R Script Histogram of individuals by number of AECs served in (Figure 2) (participant_stats.R)
Format: A script in the R language
It can be run inside of the analysis/survey
folder with the R < participant_stats.R --vanilla
command. It uses the results-survey54231.xlsx
file described above as well as the aec.xlsx
file described in the call analysis process. It outputs the plot in PDF format to output/aec_histogram.pdf
.
Output Figures (Figures derived from the collected data.)
Format: A webpage showing the created figures for convenience in this artifact.
Open Card Sorting
Methodology
We follow Hudson's approach of open card sorting [Hudson13] to analyze the answers.
We assigned (at least) two authors per survey question to process the answers. One author identified higher-order topics to each answer. As the process was open, there were no predetermined categories, but they were extracted while reading the answers. For instance, for the answer “Reproducibility to a certain exten[t]. Availability of the code.” to the question “[...] what is the purpose of artifact evaluation?” the labels “reproducibility” and “availability” were extracted. The other author checked the labels. Difficult cases were marked and discussed with all authors until consensus was reached. In a second pass, we reviewed all assigned labels and simplified and harmonized labeling (as different authors have used different labels referring to the same concept). A note on replication: Other researchers might derive different labels, if the dataset would be labeled again from a blank state.
Related Artifacts:
Data Derived Card sorting results
Data Format Description: Multiple Excel files - all follow the same structure
Files are named in the following schema AEC-Survey-[QuestionCode].xlsx
Column | Description |
---|---|
Response ID | Participant ID (as in the raw results) |
[Question Text] | Answer from the participant |
(Multiple columns - no header) | Labels given to the answer |
Label Analysis
We have developed two scripts for the analysis and presentation of numerical data and the data from the open card sorting process.
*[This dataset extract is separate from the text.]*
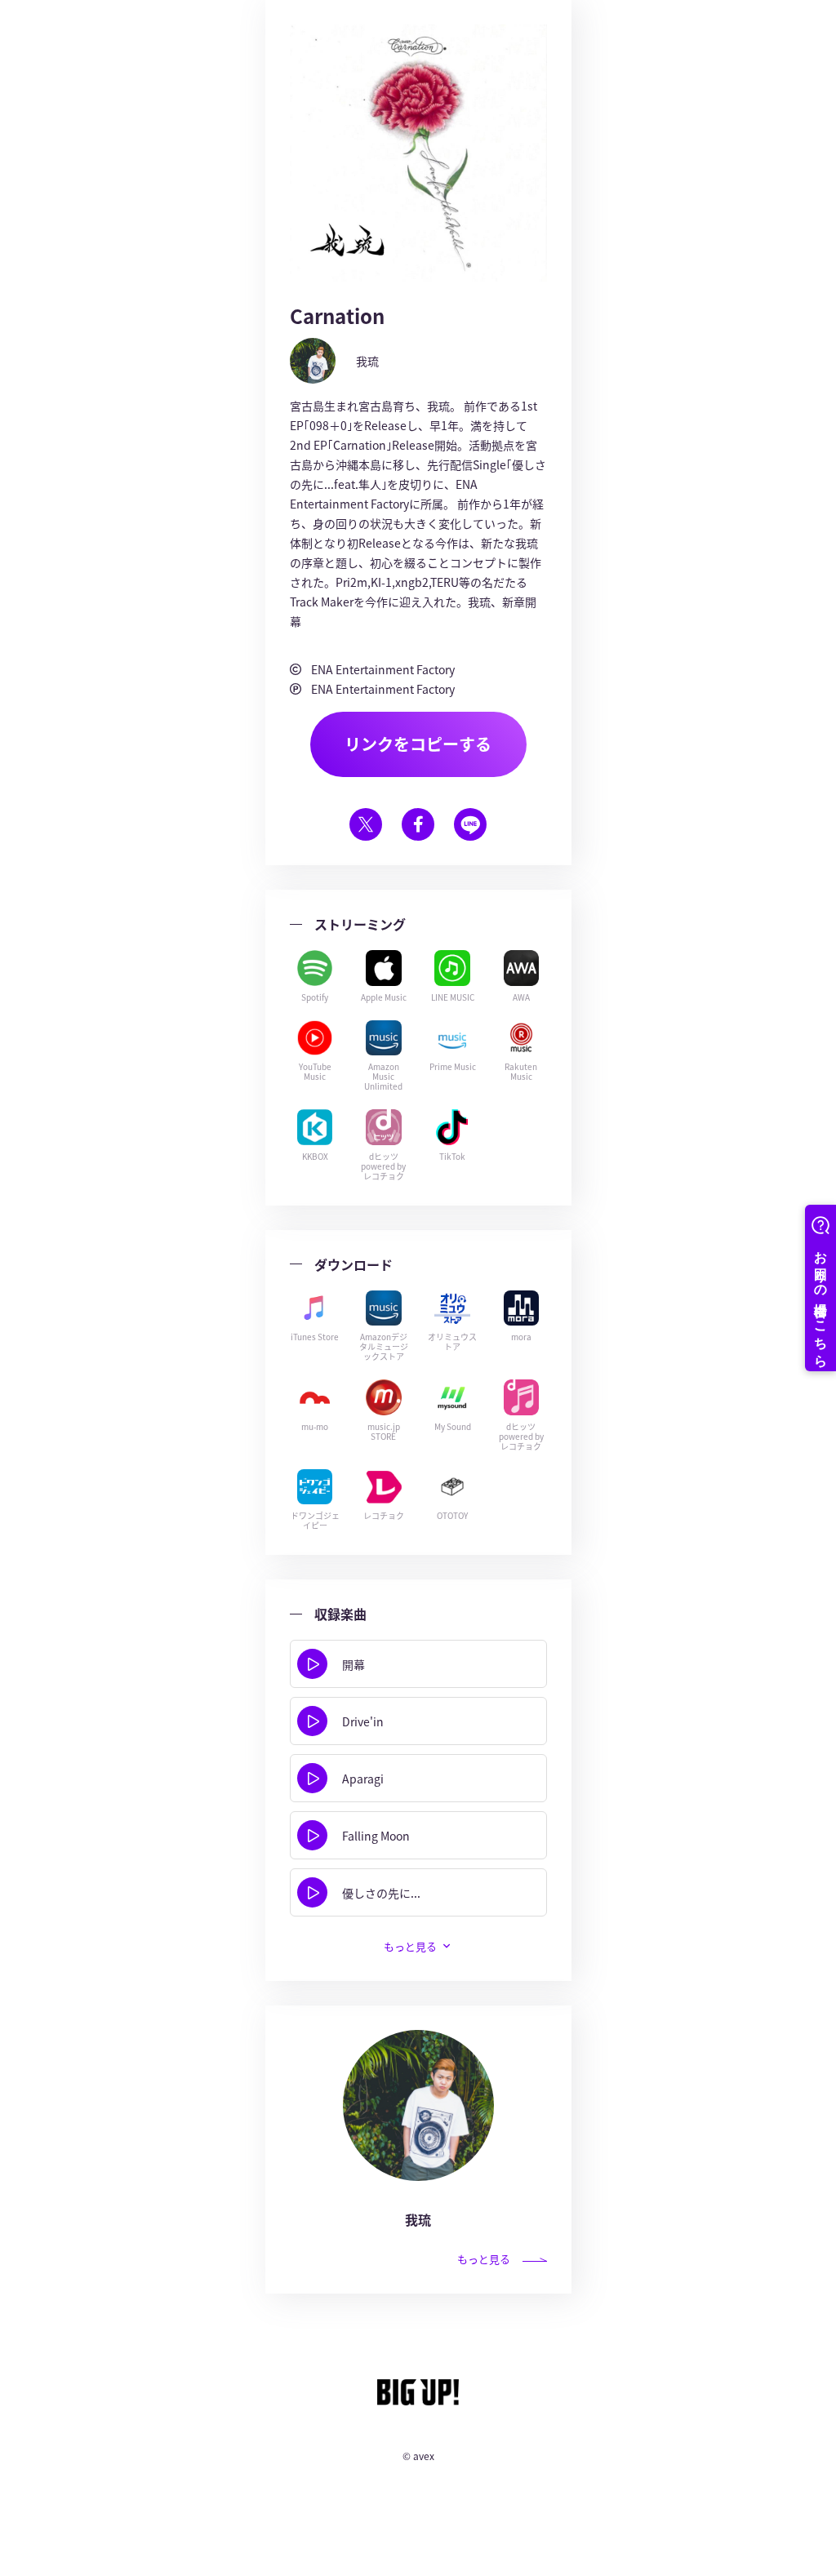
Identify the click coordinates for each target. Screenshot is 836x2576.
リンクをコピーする (418, 744)
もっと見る (483, 2259)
We used the output of these scripts to create the report in the paper and for its interpretation.
Related Artifacts:
R Script Analysis of questions with numeric answers (numericdata.R)
Format: A script in the R language
It can be run inside of the analysis/survey
folder with the R < numericdata.R --vanilla
command. It uses the results-survey54231.xlsx
file described above as well as the survey-questions.xlsx
file described earlier. It outputs a textual summary of the answers into output/numericresults.txt
. The file is re-created at each run. It furthermore produces a plot on answers given on artifact usage to output/au-matrices.svg
. We did not use this plot in the paper.
Output Results from the analysis of numeric answers (numericresults.txt)
Format: Textual output for human interpretation
The output of numericdata.R
.
Example:
g1: Are you familiar with the ACM Policy on Artifact Review and Badging? We received 157 answers. 106 (67.52 %) were positive. 51 (32.48 %) were negative.
R Script Analysis of full-text answers using the tags from open card sorting (taganalysis.R)
Format: A script in the R language
It can be run inside of the analysis/survey
folder with the R < taganalysis.R --vanilla
command. It uses the open card sorting Excel files described above as well as the survey-questions.xlsx
file described earlier. It outputs a textual summary of the answers into output/tagresults.txt
. The file is re-created at each run. It uses the helper script respondent-profiling.R
to differentiate answers between communities.
Output Results from the analysis of open card sorting tags (tagresults.txt)
Format: Textual output for human interpretation
The output of taganalysis.R
.
Example:
---- G4 ---- g4: In your words, what is the purpose of artifact evaluation? For question code g4 we received 147 answers. Top 1000 tags were: # A tibble: 158 x 2 tag usage1 "Foster reproducibility" 32 2 "Foster reusability" 26 3 "Verify results" 19 4 "Verify claims" 18 5 "Availability" 16 6 "Artifact Quality" 13 7 "Check claims" 6 ...
A Note of Reusability
Even though the scripts currently output data in form of a text file, they may be easily modified to output the data in other formats as the internal table structure of (tag, usage) is already present.